This scene opened by the illness of two girls, a daughter and niece of Mr. Parvis, the minister of Salem, who fell under an affliction similar to that of the Goodwins. Their mouths were stopped, their throats choked, their limbs racked, thorns were stuck into their flesh, and pins were ejected from their stomachs. An Indian and his wife, servants of the family, endeavouring, by some spell of their own, to discover by whom the fatal charm had been imposed on their master's children, drew themselves under suspicion, and were hanged. The judges and juries persevered, encouraged by the discovery of these poor Indians' guilt, and hoping they might thus expel from the colony the authors of such practices. They acted, says Mather, the historian, under a conscientious wish to do justly ; but the cases of witchcraft and possession increased as if they were transmitted by contagion, and the same sort of spectral evidence being received which had occasioned the condemnation of the Indian woman, Titu, became generally fatal. The afflicted persons failed not to see the spectres, as they were termed, of the persons by whom they were tormented. Against this species of evidence no alibi could be offered, because it was admitted, as we have said elsewhere, that the real persons of the accused were not there present; and every thing rested upon the assumption that the afflicted persons were telling the truth, since their evidence could not be redargued. These spectres were generally represented as offering their victims a book, on signing which they would be freed from their torments. Sometimes the devil appeared in person, and added his own eloquence to move the afflicted persons to consent.
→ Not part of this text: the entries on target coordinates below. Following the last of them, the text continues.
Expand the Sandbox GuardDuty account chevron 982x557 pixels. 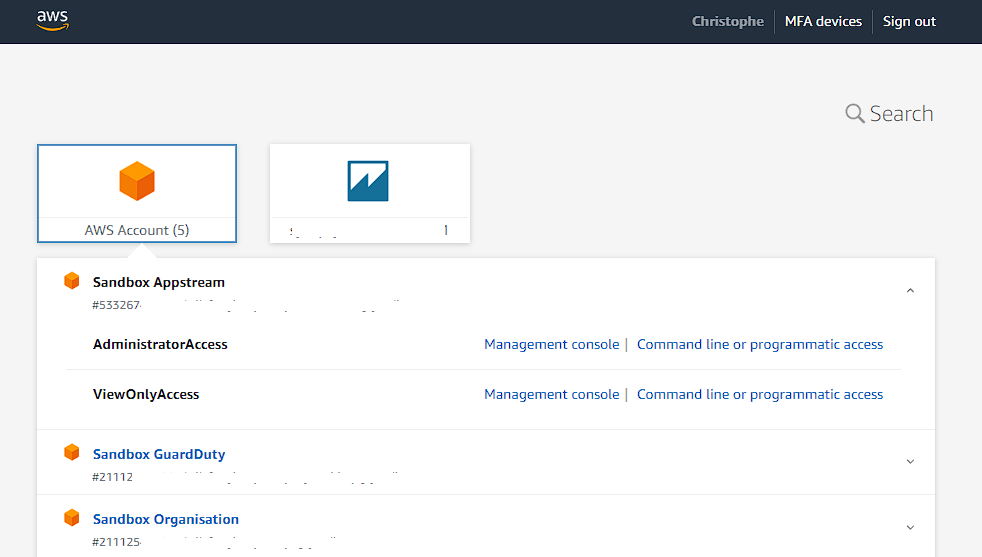909,461
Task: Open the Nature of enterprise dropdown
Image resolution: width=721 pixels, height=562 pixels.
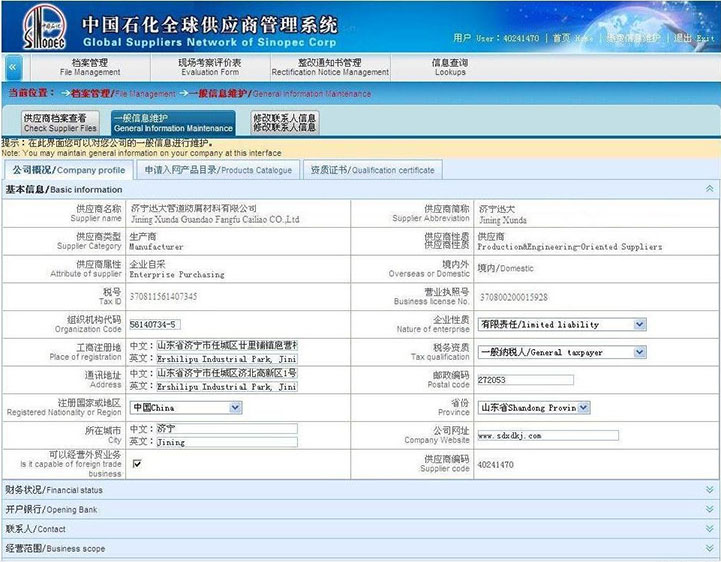Action: click(640, 324)
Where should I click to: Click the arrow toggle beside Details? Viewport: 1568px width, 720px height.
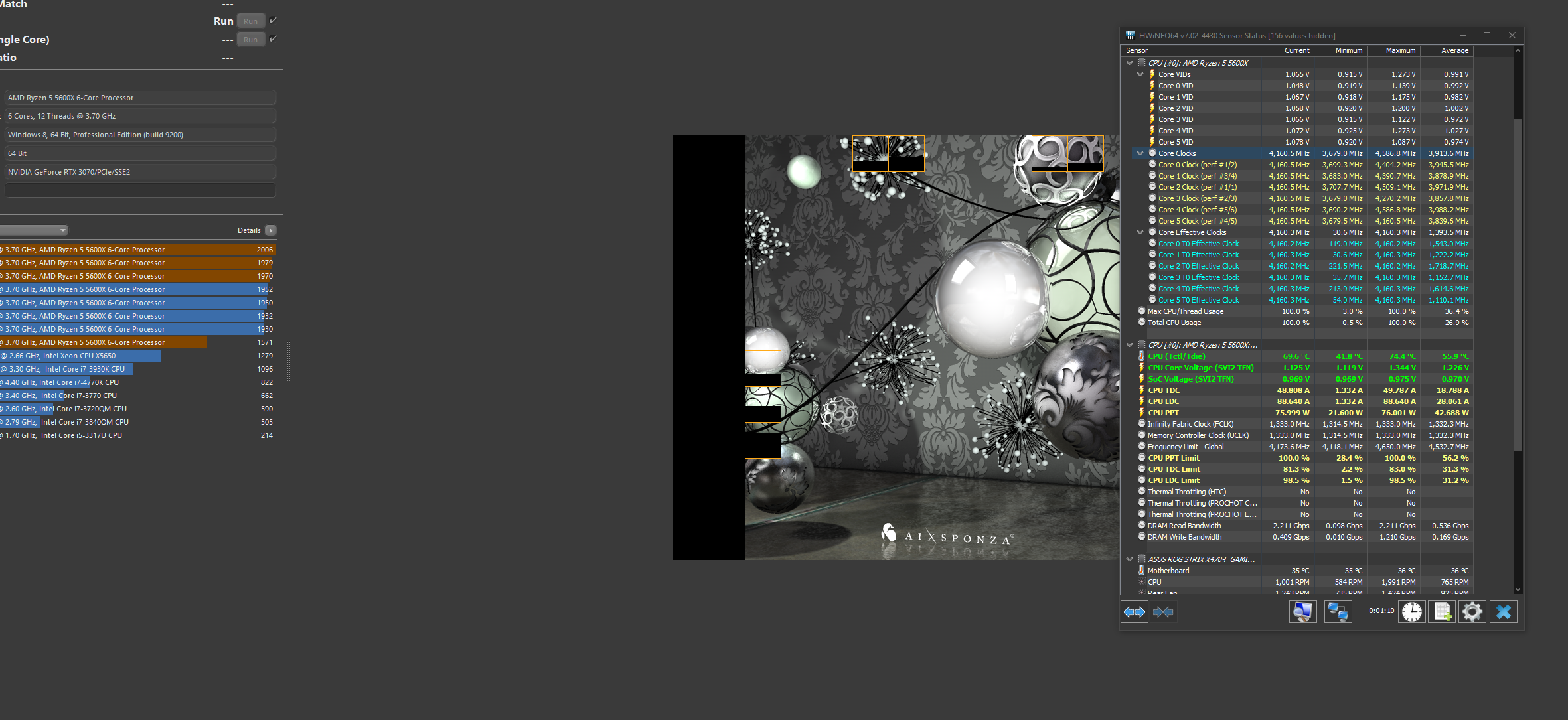pos(271,230)
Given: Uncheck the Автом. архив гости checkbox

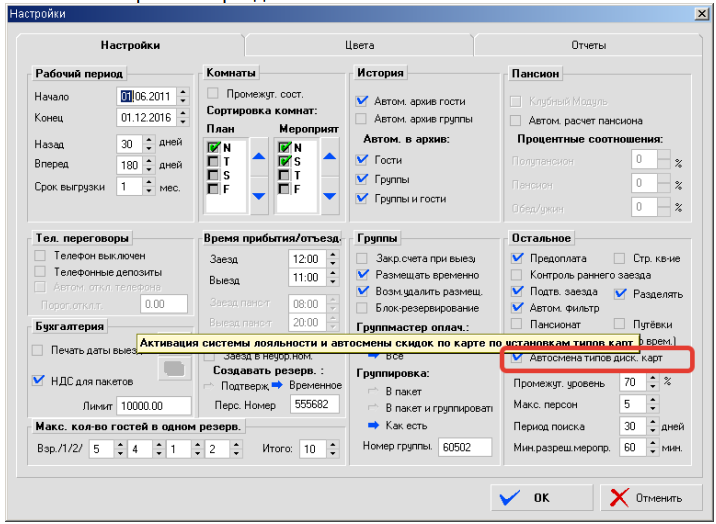Looking at the screenshot, I should coord(363,101).
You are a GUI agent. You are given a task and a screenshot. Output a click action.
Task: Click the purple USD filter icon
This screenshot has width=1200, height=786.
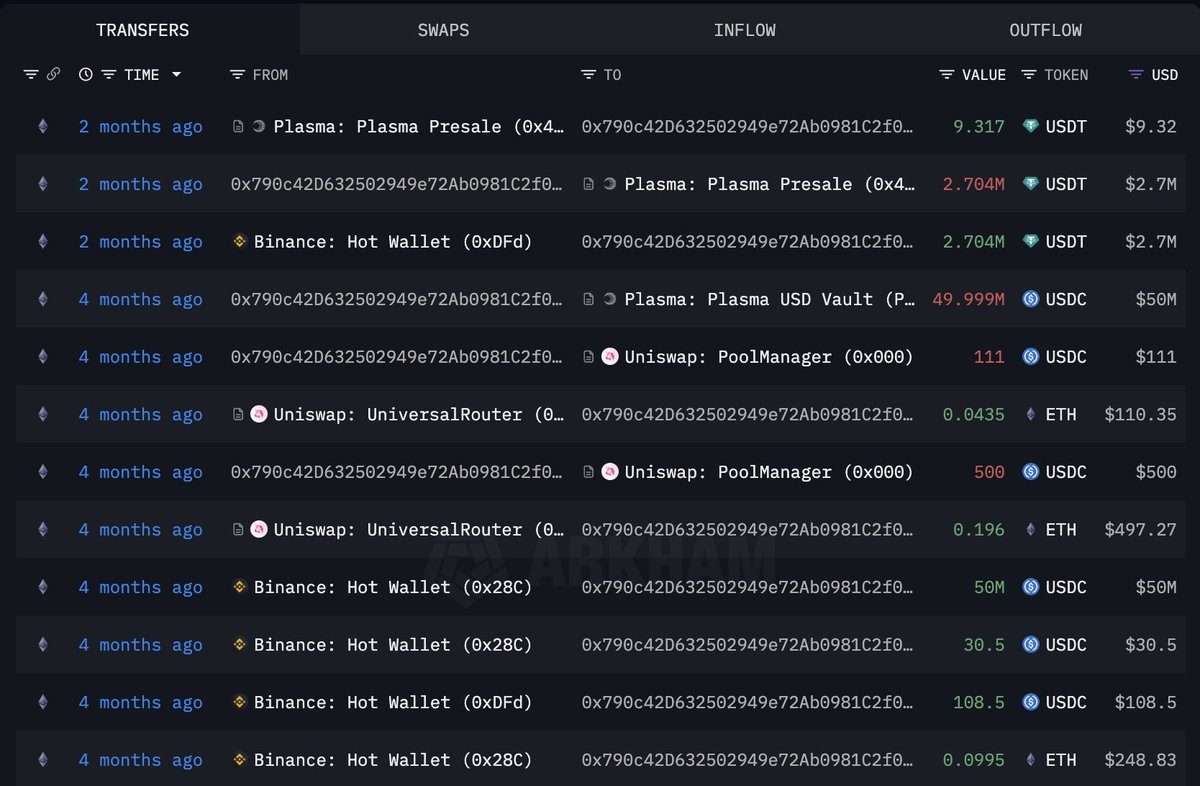[1135, 75]

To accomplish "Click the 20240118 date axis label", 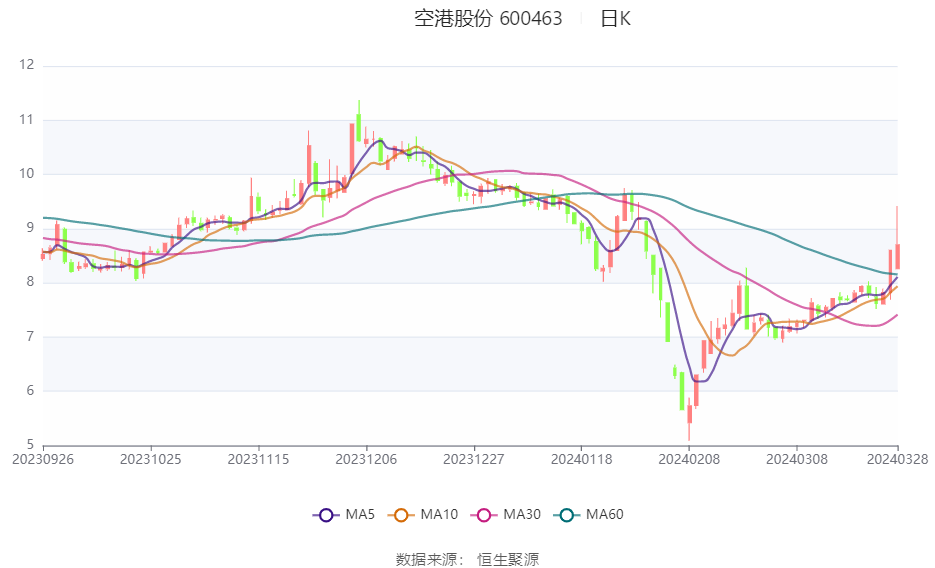I will click(x=581, y=459).
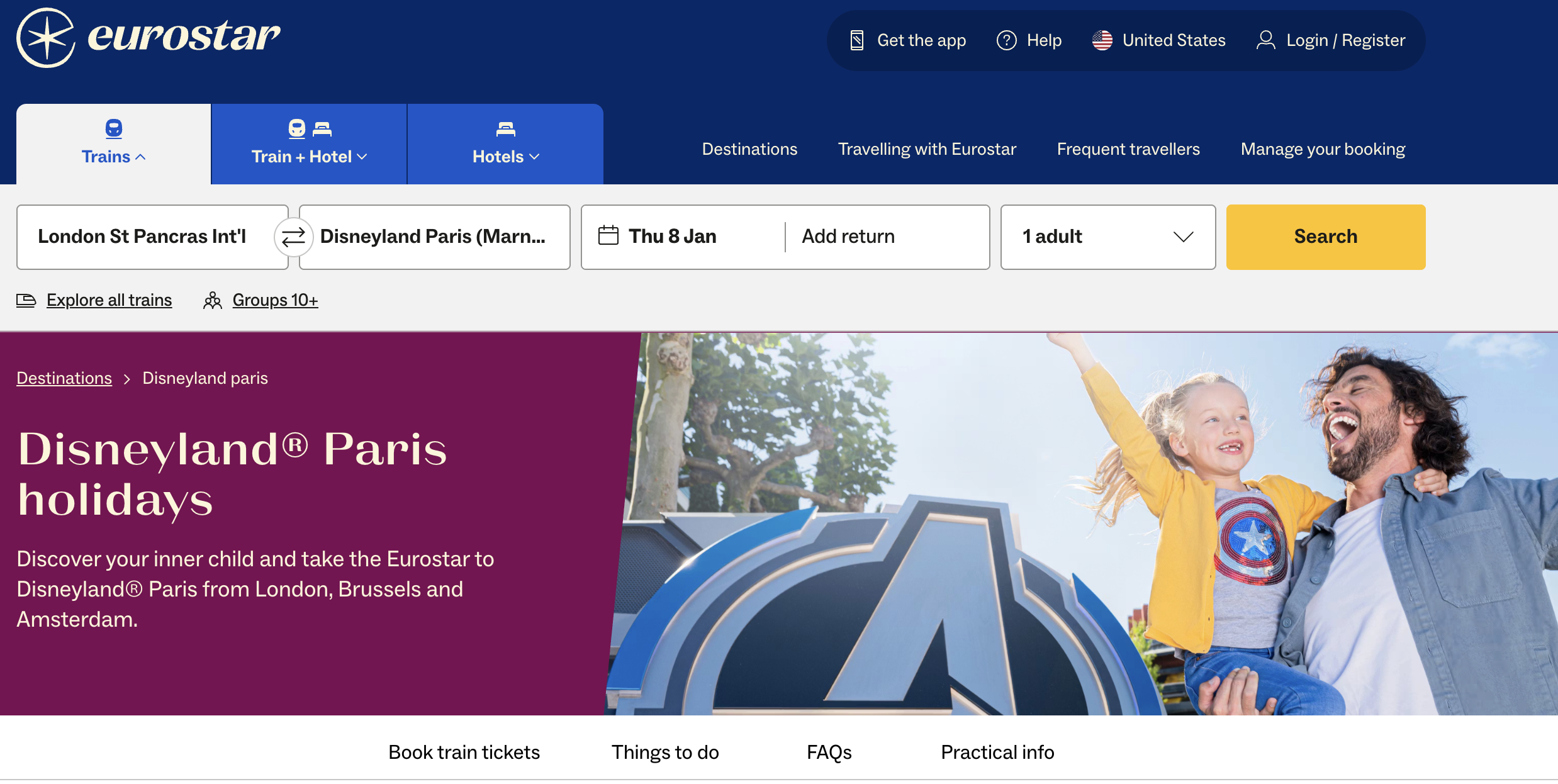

At first, as seems natural enough, the poor and miserable alone were involved; but presently, when such evidence was admitted as incontrovertible, the afflicted began to see the spectral appearances of persons of higher condition, and of irreproachable lives, some of whom were arrested, some made their escape, while several were executed. The more that suffered, the greater became the number of afflicted persons, and the wider and the more numerous were the denunciations against supposed witches. The accused were of all ages. A child of five years old was indicted by some of the afflicted, who imagined they saw this juvenile wizard active in tormenting them, and appealed to the mark of little teeth on their bodies, where they stated it had bitten them. A poor dog was also hanged, as having been alleged to be busy in this infernal persecution. These gross insults on common reason occasioned a revulsion in public feeling, but not till many lives had been sacrificed. By this means nineteen men and women were executed, besides a stout-hearted man, named Cory, who refused to plead, and was therefore pressed to death, according to the old law. On this horrible occasion a circumstance took place disgusting to humanity, which must yet be told, to show how superstition can steel the heart of a man against the misery of his fellow creature. The dying man, in the mortal agony, thrust out his tongue, which the Sheriff crammed with his cane back again into his mouth ! Eight persons were condemned, besides those who had actually suffered; and no less than two hundred were in prison and under examination.

Men began then to ask, whether the devil might not artfully deceive the afflicted into the accusation of good and innocent individuals, by presenting witches and fiends in the resemblance of blameless persons, as engaged in the tormenting of their diseased countryfolk. This argument was by no means inconsistent with the belief in witchcraft, and was the more readily listened to on that account. Besides, men found, that no rank or condition could save them from the danger of this horrible accusation, if they continued to encourage the witnesses in such an unlimited course as had hitherto been granted to them. Influenced by these reflections, the settlers awoke as from a dream, and the voice of the public, which had so lately demanded vengeance on all who were suspected of sorcery, began now, on the other hand, to lament the effusion of blood, under the strong suspicion that part of it at least had been innocently and unjustly sacrificed. In Mather's own language, which we use as that of a man deeply convinced of the reality of the crime, " experience showed that the more were apprehended, the more were still afflicted by Satan, and the number of confessions increasing, did but increase the number of the accused, and the execution of some made way to the apprehension of others. For still the afflicted complained of being tormented by new objects, as the former were removed, so that some of those that were concerned grew amazed at the number and condition of those that were accused, and feared that Satan, by his wiles, had enwrapped innocent persons under the imputation of that crime , and at last, as was evidently seen, there must be a stop put, or the generation of the kingdom of God would fall under condemnation." *

* Mather's Magnalia, book vi. chap. IxxxiL The zealous author, however, regrets the general jail-delivery on the score of sorcery, and thinks, had the times been calm, the case might have required a farther investigation, and that, on the whole, the matter was ended too abruptly. But, the temper of the times considered, he admits candidly, that it is better to act moderately in matters capital, and to let the guilty escape than run the risk of destroying the innocent.

The prosecutions were, therefore, suddenly stopped, the prisoners dismissed, the condemned pardoned, and even those who had confessed, the number of whom was very extraordinary, were pardoned, amongst others; and the author we have just quoted thus records the result:" When this prosecution ceased, the Lord so chained up Satan that the afflicted grew presently well. The accused were generally quiet, and for five years there was no such molestation among us."